It was already a busy month just two weeks into November when we released the latest issue of Peak Income to subscribers.
Before embarking on a trip to Asia, President Trump had nominated Jerome Powell to replace Janet Yellen as Chair of the Federal Reserve, and not long after Republicans in the House of Representatives introduced a tax reform bill that could, well, change a lot of things. The Senate has since followed suit with its own proposal.
For our purposes in Peak Income, both bits of news are positive for our income-generating approach, as I detail in the issue. While tax reform is still very much a fluid situation, I want to share with you today about why the Fed news is particularly well suited for us.
Tapping Powell as Fed Chair is seen as more of the status quo. He’s a member of the Fed’s Board of Governors and was widely viewed as the safe choice and the pick that Wall Street wanted. That’s good for us. We’ve done just fine under Yellen, and I expect more of the same under Powell.
John Taylor, the other Fed Chair finalist and a respected economics professor at Stanford University, was seen as a lot more dogmatic about raising rates at this point in the business cycle.
He suggested that rates should be three times higher than they are today (3.75% versus 1.25%). Had Trump nominated Taylor over Powell, things would likely have gotten dicey in the bond market. But we don’t have to worry about that.
I think Powell will likely continue Yellen’s slow, gradual approach to normalizing monetary policy.
But the market is expecting Yellen to give us one more rate hike on her way out the door.
And I’m betting that Powell will want to prove his bona fides by giving us at least one rate hike immediately after taking office in February.
No Fed chair wants to start the job looking weak, so a quick hike will allow Powell to establish authority.
We should expect short-term rates to go higher for a while.
Yet, rather than rise in anticipation of this, floating-rate funds have spent virtually all of 2017 drifting lower.
This creates a nice opportunity to capture a high current yield today while getting the potential upside of floating rates essentially for free.
We already have a little exposure to floating-rate securities via a fund that we’re up about 14%, and I expect more gains to come.
But this subsector is attractive enough to warrant the addition of another position, and I’m recommending one of the largest and most liquid funds in this space.
The great thing about this floating-rate fund is that it’s a nice addition to a fixed-income portfolio because they tend to have minimal correlation to the broader bond market.
Consider the past year.
Most bond prices tanked after last year’s election, as the market expected the incoming administration’s policies to be inflationary. But, within months of Trump taking office, bond prices started to firm up again, as it became more and more obvious that the wheels of government would continue to turn slowly.

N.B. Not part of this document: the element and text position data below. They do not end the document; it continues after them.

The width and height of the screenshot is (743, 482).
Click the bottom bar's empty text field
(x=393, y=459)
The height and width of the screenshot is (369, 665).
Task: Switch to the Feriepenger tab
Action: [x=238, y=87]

For most of 2017, bonds have performed exceptionally well, taking a lot of investors by surprise. (Though not us, I can proudly say; I’ve consistently written over the past year that the post-election bond rout would be a blip and nothing more.)
Yet floating-rate securities have experienced precisely the opposite. Prices surged after the election in anticipation of the higher rates that would follow imminent inflation. When inflation failed to materialize, money started to leak out of the sector.
Today, a year after the election, the fund I’m recommending to my subscribers is right back where it started. It’s a great value that I expect to return anywhere from 17% to 27% and give you consistent income, a bedrock of anyone’s retirement plans.
You can think of this floating-rate investment like a free bonus option. If rates stay more or less unchanged, the “option” expires worthless. That’s OK, as we didn’t exactly pay up for it at today’s prices.
If the Fed pushes short-term rates significantly higher, great! Our “option” kicks in.
In one case, we win… and in the other, we don’t lose. Those are odds I’m happy to take.